On Monday, the head of the Indian Army’s Eastern Command said the force had completed a Court of Inquiry into the shooting in Nagaland, where soldiers shot dead more than a dozen civilians in December last year. After and after the killings in a foolish operation in the Otting area of Mon District, the Army launched a Court of Inquiry (CoI), when the state government formed a Special Investigation Team (SIT) to investigate the incident.
“It was a case of misidentification and erroneous verdict. The Army COI is complete and it is being investigated now. We have also received the SIT report and both are being analyzed,” said Lt. Gen. RP Kalita, General Officer Commanding-in-Chief of Eastern Command.
He said that if there is any defect or error in someone, action will be taken irrespective of his rank.
Lt. Gen. Kalita said the Armed Forces (Special Powers) Act (AFSPA), which has been in force for decades in the northeastern states, provides some operational support to forces operating in difficult terrain, but the law was not absolute.
“There is a need to follow the SOP (Standard Operating Procedure). Occasionally there are deviations. Whenever there is deviation, strict action is taken against the defaulters. In this case too, action will be taken as per Army law and requirements.
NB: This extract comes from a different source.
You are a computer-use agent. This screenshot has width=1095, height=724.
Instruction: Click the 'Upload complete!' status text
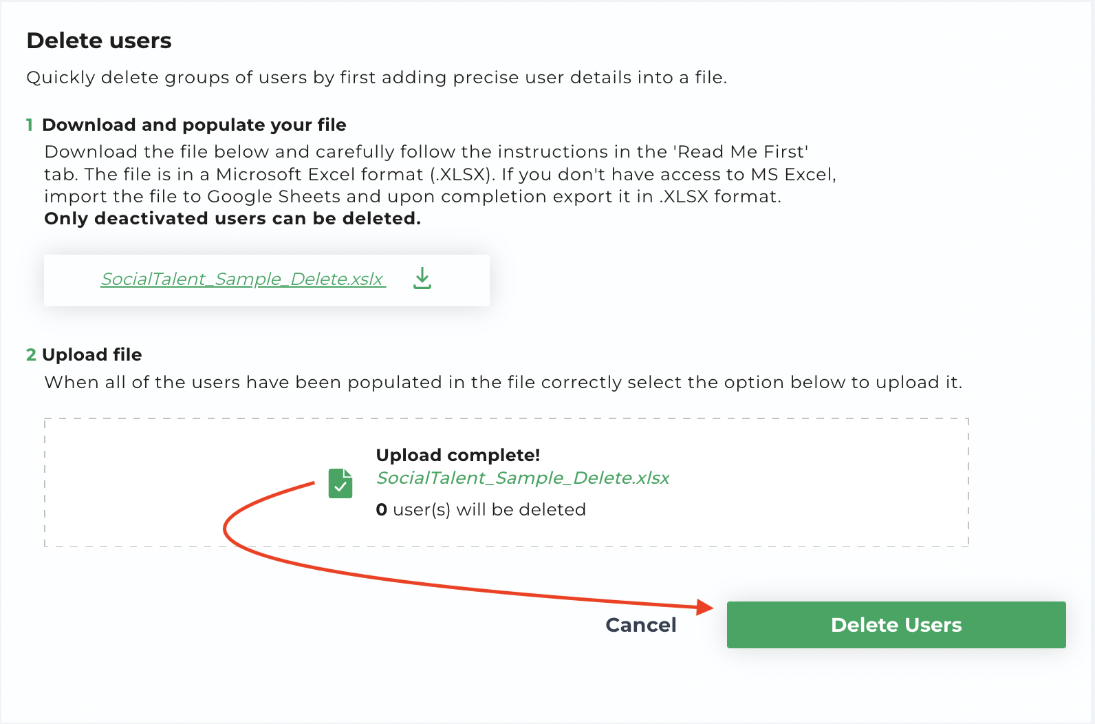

There have been protests and demands for the withdrawal of the AFSPA from Nagaland for the so-called “strict” provisions following the killings by army members in Otting.
The AFSPA empowers the security forces to conduct operations and arrest anyone without prior warrant, and gives the security forces immunity from arrest and prosecution if they shoot someone.
The law has been withdrawn from 15 police stations in six districts of Nagaland from April 1.
On December 4 last year, six coal miners returning from work were killed in a surprise attack by security forces in Otting, and seven more were shot dead when villagers became enraged after discovering the bullet-riddled bodies of workers in an army truck, clashing with soldiers. .
A security guard was also killed in the clash. The next day, another civilian was killed when a mob attacked an Assam Rifles camp in the town of Som.
The Nagaland government expanded the five-member SIT into a 22-member investigation team and divided it into seven groups.
The Army Court of Inquiry was headed by an officer of the rank of Major General.